Australian Capital Territory: Books and Reading

10:51 am

Photo of Andrew LeighAndrew Leigh (Fenner, Australian Labor Party, Assistant Minister for Productivity, Competition, Charities and Treasury) Share this | Hansard source

In the words of Groucho Marx: 'Outside of a dog, a book is man's best friend. Inside of a dog, it's too dark to read.' In the past five days, Canberrans have been enjoying the Canberra Writers Festival. The biggest program yet featured the likes of Andy Griffiths, Elizabeth Finkel, Trent Dalton, Virginia Haussegger, Jack Heath and Chris Hammer. My congratulations to festival Chair Jane O'Dwyer and the volunteers for their hard work in pulling the event together.

Many people work to fuel an active book scene in the bush capital. Colin Steele's Meet the Author series, run in collaboration with the Canberra Times and the Australian National University, is perhaps the best-attended book-launch series anywhere in Australia. The Indigenous Reading Project, founded by Daniel Billing, is a non-profit company that works to improve the reading ability of First Nations children. At Cafe Stepping Stone Strathnairn, founded by Australian local heroes Vanessa Brettell and Hannah Costello, a monthly silent reading group invites people to come along and read quietly with fellow book lovers.

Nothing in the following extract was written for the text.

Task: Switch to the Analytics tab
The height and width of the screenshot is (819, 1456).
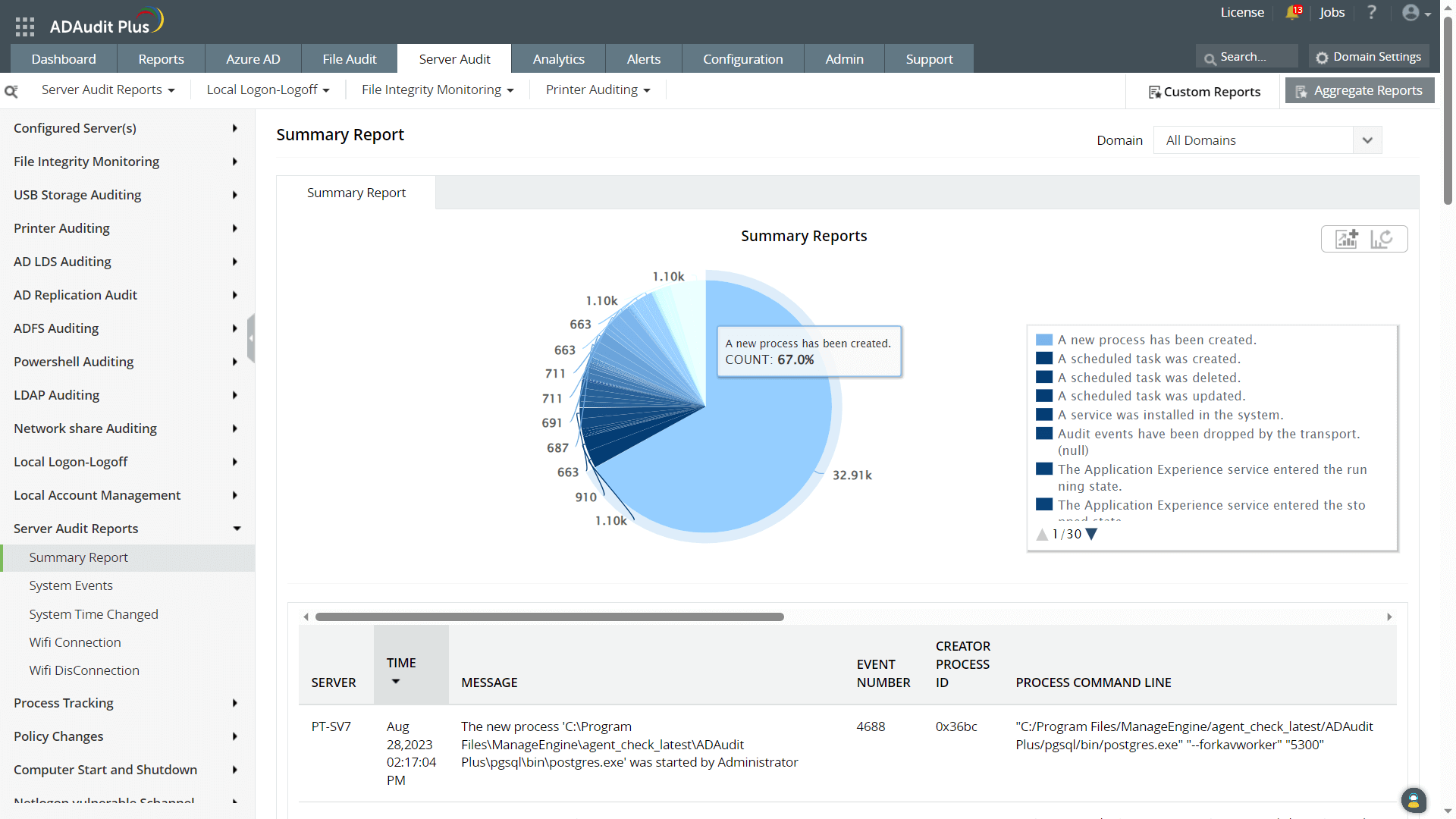Action: (x=558, y=58)
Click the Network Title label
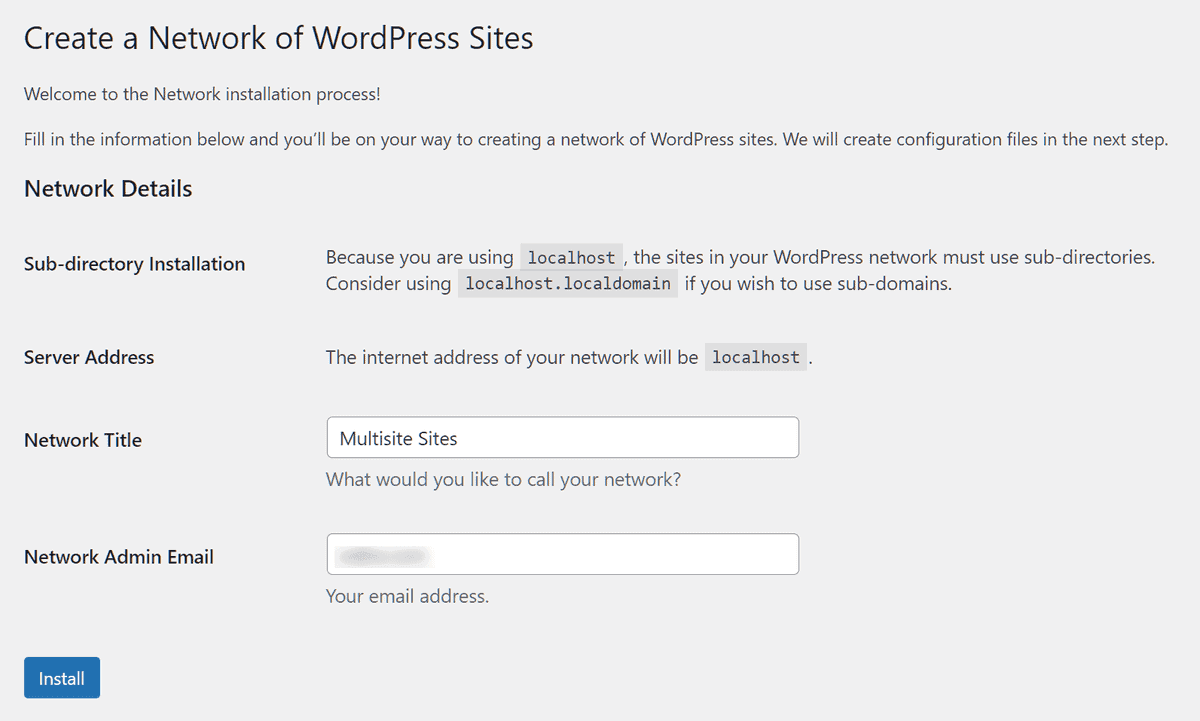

Canberra hosts a bevy of book clubs, from the Tough Guy Book Club to Mamma Mingle. The Canberra Fantasy Book Club has you set for dragons. The National Film and Sound Archive book club does movie combos. The Gals Evolving Book Club focuses on feminism. And Book Cow's book clubs include queer, translations and OzLit clubs. Libraries ACT makes it easy, lending out book-club sets of up to a dozen copies of a single title.

Canberra has many independent bookstores, including Book Face in Gungahlin; Pulp Book Cafe in Nicholls; Book Passion in Belconnen; Book Lore in Lyneham; Harry Hartog at Woden and ANU—shout out to Katarina Pearson; Peter Arnaudo's Book Cow in Kingston; and Tayanah O'Donnell's Paperchain in Manuka.

For my own part, I do most of my reading through audiobooks and try to dive into the soul-nurturing breadth of fiction as much as possible. This year, I've been devouring Liane Moriarty's wonderfully Australian thrillers, especially Here One Moment, and sharing the canine joys of Markus Zusak's Three Wild Dogs. I've also enjoyed some near-future novels, including Bruce Holsinger's Culpability, Ted Chiang's Exhalation, Kaliane Bradley's The Ministry of Time, Laila Lalami's The Dream Hotel and Eleanor Catton's Birnam Wood. Outside of fiction, I've loved Astrid Jorgensen's memoir, Average at Best; Ezra Klein and Derek Thompson's Abundance; Bent Flyvbjerg's How Big Things Get Done; John McWhorter's Pronoun Trouble; and Suzanne O'Sullivan's The Age of Diagnosis.

Thanks to the writers who inspire us, the readers who sustain us, the booksellers who keep our shelves stocked and the volunteers who make it all possible. In a city built on ideas, our bookshops, festivals and reading groups remind us that the best conversations don't stop when the final page turns.